### How to complete this task
When you reach the line with "Click the download icon above the table" in the listing below, transcribe it and each line after it up to and including the line with "840x636 pixels.", exactly and with nothing else.

══ Record set ══

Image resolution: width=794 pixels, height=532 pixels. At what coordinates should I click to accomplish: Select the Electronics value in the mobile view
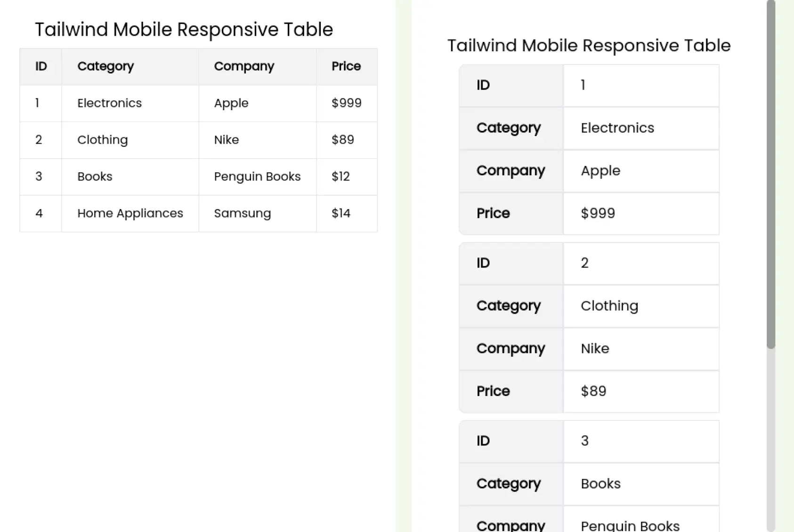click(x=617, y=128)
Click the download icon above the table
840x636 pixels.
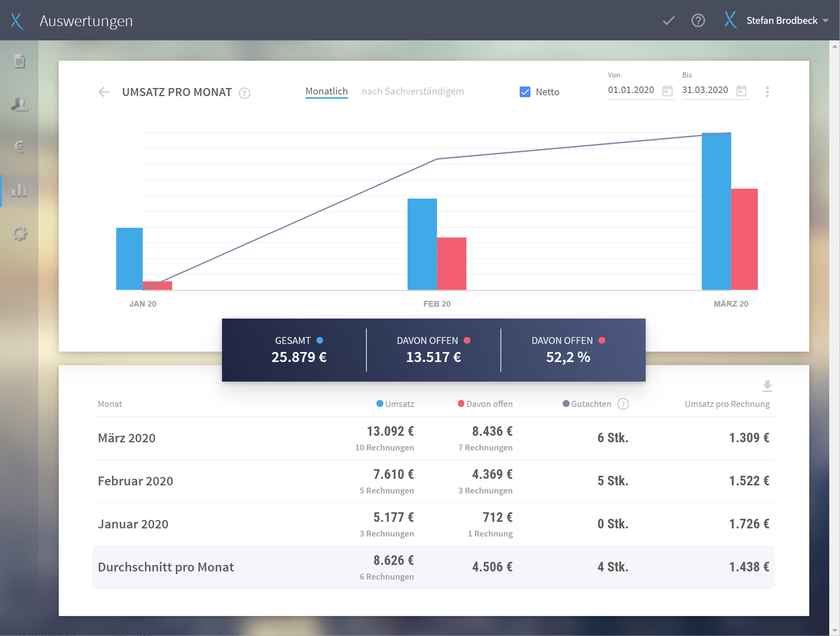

═══
══ Record set ══

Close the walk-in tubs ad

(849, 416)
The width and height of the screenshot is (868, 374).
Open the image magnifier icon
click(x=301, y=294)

═══

### Solved problem
Click the download icon above the table
840x636 pixels.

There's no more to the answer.